Wie berichtet haben lediglich Sachsen und Baden-Württemberg entsprechende Regelungen in ihren Gesetzen, die verhindert hätten, dass Hübner überhaupt zur Wahl antreten darf. Nach der sächsischen und baden-württembergischen Gemeindeordnung ist nicht wählbar, „wer aus dem Beamtenverhältnis entfernt“ oder „wem das Ruhegehalt aberkannt“ worden ist. Oder jemand ist für fünf Jahre nicht wählbar, wenn er zu „einer Freiheitsstrafe verurteilt worden ist, die bei einem Beamten den Verlust der Beamtenrechte zur Folge hätte“. Auf Hübner träfe das alles zu – nur eben in Brandenburg nicht.

Im hiesigen Kommunalwahlgesetz heißt es, nicht wählbar zum hauptamtlichen Bürgermeister ist, wer von einem Gericht im Disziplinarverfahren zur Entfernung aus dem Beamtenverhältnis oder zur Aberkennung des Ruhegehaltes rechtskräftig verurteilt worden ist. Nun ist er nicht in einem Disziplinarverfahren entfernt worden, sondern qua Urteil in einem Strafverfahren, nämlich durch die Höhe der Strafe von mehr als einem Jahr. Nach dem Beamtenrecht darf er kein Wahlbeamter mehr sein, keine hoheitlichen Aufgaben mehr erfüllen.

Selbst der Wahlausschuss der Stadt Guben war deshalb davon ausgegangen, dass hier das Beamtenrecht und das Kommunalwahlrecht auseinanderfallen – also sich nicht entsprechen. Beamter durfte Hübner also nicht sein durch das Urteil, wählbar aber schon, weil er nicht in einem Disziplinarverfahren aus dem Amt entfernt wurde. Dem Wortlaut nach mag das stimmen. Doch selbst Juristen halten das für strittig. Im Recht gibt es den sogenannten Erst-recht-Schluss. Wenn Hübner schon durch das mildere Mittel des Disziplinarverfahrens kein Beamter sein dürfe, dann erst recht nicht durch das schärfere Mittel des Strafurteils als Ultima Ratio.

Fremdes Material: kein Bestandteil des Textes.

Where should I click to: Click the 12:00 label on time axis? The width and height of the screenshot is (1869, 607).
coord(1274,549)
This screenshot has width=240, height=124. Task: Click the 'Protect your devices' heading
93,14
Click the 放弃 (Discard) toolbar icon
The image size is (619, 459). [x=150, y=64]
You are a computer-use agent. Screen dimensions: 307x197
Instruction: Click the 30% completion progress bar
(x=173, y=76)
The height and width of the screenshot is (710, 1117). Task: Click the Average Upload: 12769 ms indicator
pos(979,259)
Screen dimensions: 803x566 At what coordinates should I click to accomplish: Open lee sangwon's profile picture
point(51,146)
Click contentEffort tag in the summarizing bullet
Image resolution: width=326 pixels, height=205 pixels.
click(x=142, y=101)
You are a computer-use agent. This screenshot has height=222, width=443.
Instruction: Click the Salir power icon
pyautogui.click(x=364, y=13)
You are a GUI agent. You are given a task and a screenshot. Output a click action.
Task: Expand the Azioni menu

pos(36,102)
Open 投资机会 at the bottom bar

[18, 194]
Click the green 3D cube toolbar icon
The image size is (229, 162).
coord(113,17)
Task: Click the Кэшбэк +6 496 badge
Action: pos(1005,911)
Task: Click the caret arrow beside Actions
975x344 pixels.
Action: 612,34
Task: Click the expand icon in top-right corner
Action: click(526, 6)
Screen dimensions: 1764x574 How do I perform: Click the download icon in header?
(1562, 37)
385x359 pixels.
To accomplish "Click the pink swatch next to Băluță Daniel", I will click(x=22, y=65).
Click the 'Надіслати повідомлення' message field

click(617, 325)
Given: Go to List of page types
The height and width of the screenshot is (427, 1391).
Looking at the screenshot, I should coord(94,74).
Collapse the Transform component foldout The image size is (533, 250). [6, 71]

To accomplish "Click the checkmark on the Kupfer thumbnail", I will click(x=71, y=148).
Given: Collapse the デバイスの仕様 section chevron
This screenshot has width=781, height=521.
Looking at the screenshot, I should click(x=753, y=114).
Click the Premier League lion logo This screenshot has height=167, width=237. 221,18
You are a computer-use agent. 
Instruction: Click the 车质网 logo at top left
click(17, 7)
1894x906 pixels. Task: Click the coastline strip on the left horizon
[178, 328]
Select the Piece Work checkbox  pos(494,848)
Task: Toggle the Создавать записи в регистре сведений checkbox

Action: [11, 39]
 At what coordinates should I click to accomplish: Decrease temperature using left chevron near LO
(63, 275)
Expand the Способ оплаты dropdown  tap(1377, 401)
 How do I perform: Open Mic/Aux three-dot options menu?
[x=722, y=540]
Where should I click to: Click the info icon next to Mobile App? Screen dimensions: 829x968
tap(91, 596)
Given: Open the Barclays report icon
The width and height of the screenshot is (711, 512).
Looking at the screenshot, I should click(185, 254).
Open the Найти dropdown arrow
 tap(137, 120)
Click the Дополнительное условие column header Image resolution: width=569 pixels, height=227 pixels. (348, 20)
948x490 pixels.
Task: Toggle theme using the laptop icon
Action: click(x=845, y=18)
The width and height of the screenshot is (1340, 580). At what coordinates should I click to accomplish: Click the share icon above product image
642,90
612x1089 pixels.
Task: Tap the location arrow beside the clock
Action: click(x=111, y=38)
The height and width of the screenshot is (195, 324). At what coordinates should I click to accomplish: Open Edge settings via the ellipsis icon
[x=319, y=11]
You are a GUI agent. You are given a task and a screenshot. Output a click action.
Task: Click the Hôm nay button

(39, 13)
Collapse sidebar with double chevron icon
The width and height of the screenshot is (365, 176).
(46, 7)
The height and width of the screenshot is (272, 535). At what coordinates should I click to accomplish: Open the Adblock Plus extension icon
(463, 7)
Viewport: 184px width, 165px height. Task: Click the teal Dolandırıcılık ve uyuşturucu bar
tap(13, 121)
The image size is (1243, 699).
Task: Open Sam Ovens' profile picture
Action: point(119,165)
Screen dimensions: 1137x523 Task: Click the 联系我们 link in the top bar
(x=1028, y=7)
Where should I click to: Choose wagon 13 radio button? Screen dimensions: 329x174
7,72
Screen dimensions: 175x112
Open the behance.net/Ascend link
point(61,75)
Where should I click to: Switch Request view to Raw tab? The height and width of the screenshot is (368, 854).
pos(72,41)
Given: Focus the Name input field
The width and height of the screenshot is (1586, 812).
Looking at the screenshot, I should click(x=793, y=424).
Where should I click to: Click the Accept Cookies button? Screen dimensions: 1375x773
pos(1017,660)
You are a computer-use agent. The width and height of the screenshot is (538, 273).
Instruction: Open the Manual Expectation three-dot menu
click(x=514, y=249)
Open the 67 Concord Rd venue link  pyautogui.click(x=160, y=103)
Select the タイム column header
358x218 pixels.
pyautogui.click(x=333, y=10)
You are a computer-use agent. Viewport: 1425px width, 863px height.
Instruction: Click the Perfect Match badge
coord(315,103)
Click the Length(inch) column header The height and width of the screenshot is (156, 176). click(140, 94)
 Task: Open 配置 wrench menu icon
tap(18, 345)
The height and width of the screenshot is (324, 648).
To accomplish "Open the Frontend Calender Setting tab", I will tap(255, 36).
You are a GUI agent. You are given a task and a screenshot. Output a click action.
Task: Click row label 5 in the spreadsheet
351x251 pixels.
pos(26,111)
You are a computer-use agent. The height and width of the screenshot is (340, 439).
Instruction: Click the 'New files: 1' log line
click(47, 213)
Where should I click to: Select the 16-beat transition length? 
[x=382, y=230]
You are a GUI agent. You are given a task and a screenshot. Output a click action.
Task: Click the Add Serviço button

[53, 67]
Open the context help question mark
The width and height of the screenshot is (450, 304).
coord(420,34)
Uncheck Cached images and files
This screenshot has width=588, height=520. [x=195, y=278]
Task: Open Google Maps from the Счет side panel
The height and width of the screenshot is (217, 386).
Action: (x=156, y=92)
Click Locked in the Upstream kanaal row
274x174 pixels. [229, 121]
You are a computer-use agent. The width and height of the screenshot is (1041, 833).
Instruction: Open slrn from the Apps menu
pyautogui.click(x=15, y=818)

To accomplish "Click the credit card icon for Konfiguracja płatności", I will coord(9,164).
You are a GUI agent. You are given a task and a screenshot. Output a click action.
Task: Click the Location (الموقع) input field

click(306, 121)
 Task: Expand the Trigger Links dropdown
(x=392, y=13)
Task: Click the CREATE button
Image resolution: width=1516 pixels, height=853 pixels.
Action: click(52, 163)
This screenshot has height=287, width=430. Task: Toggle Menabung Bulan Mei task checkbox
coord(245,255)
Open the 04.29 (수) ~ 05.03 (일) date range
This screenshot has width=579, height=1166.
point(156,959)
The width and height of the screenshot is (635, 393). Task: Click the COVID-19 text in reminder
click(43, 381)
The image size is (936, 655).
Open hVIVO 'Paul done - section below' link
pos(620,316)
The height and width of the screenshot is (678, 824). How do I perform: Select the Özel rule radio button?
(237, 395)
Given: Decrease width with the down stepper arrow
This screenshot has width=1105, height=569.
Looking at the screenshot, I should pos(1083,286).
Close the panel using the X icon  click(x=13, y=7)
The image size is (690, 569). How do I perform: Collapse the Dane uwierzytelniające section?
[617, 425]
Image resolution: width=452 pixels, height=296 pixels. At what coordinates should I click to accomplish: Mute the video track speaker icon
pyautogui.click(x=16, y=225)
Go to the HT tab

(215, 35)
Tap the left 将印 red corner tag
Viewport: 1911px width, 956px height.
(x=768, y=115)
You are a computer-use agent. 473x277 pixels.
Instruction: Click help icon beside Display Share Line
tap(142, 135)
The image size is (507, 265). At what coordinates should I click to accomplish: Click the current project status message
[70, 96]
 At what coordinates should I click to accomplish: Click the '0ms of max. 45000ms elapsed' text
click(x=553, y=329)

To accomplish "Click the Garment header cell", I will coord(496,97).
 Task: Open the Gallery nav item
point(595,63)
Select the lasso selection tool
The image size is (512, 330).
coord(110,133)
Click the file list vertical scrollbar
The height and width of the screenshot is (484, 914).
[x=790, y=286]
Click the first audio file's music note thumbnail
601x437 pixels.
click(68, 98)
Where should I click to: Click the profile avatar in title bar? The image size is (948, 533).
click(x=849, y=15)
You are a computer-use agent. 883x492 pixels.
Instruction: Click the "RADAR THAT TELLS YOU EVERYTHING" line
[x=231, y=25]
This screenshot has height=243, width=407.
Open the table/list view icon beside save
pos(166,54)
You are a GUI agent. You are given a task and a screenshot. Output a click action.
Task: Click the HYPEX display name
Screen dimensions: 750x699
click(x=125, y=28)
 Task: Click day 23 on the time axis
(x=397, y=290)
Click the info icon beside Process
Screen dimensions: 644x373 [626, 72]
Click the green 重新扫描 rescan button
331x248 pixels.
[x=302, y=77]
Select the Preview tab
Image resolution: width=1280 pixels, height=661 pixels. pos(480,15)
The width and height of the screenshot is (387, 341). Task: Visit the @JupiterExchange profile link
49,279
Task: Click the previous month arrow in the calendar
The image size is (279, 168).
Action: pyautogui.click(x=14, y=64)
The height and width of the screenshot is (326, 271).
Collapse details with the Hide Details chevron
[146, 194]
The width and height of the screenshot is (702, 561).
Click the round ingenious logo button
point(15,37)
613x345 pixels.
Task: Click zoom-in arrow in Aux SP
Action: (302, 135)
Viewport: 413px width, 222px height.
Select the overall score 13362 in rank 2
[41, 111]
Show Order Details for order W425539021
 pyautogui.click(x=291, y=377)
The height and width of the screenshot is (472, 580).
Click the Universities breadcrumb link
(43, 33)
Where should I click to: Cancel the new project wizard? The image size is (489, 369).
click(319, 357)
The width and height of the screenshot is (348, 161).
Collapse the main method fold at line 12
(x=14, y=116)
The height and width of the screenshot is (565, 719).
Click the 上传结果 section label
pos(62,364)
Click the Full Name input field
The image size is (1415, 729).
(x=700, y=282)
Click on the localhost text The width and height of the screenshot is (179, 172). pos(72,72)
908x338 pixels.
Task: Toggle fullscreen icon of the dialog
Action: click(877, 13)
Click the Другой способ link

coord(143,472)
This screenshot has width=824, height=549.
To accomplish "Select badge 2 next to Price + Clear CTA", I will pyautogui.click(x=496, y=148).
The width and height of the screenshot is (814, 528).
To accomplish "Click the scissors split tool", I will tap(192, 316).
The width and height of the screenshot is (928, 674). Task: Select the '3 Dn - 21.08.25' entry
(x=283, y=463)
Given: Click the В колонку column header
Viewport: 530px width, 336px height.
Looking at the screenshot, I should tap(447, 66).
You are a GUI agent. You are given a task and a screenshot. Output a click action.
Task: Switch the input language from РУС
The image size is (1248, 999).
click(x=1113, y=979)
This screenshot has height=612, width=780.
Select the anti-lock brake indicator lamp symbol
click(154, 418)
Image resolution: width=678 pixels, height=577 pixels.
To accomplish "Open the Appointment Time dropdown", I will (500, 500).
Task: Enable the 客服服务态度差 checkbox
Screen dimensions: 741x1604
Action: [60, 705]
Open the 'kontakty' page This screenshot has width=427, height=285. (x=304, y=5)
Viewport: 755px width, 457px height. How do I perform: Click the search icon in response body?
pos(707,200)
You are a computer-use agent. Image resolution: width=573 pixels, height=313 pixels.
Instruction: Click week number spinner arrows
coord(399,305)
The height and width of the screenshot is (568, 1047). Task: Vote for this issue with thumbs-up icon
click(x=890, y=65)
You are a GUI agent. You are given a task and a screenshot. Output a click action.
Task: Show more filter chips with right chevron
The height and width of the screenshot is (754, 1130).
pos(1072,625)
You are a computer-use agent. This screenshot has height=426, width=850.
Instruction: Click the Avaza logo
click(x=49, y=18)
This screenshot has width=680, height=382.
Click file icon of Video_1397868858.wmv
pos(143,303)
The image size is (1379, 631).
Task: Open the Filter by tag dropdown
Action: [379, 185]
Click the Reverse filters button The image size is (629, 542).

Hübner war 2015 in einem Korruptionsprozess zu anderthalb Jahren Haft verurteilt worden, die zur Bewährung ausgesetzt wurden. Anfang 2016 wurde das Urteil wegen Bestechlichkeit, Vorteilsannahme, Untreue und Beihilfe zur Abgabe einer falschen eidesstattlichen Versicherung rechtskräftig. Damit wurde Hübner als Wahlbeamter sofort aus dem Beamtenverhältnis entfernt. Das Landgericht Cottbus hatte es als erwiesen angesehen, dass Hübner in seiner früheren Amtszeit eine Gartenbaufirma mit städtischen Aufträgen begünstigte. Im Gegenzug pflegte der Betrieb kostenlos sein Grundstück und mähte den Rasen.

Hübner trat nun erneut zur Wahl als Bürgermeister an und setzte sich am 17. Juli in der Stichwahl mit 57,8 Prozent der Stimmen gegen die von einem breiten Parteienbündnis unterstützte Kerstin Nedoma (Linke) durch. Dann suspendierte die Stadtverordnetenversammlung den 64-Jährigen per Beschluss. Der Landkreis Spree-Neiße will ihn nach einem Disziplinarverfahren des Dienstes entheben – wegen des Beamtenrechts.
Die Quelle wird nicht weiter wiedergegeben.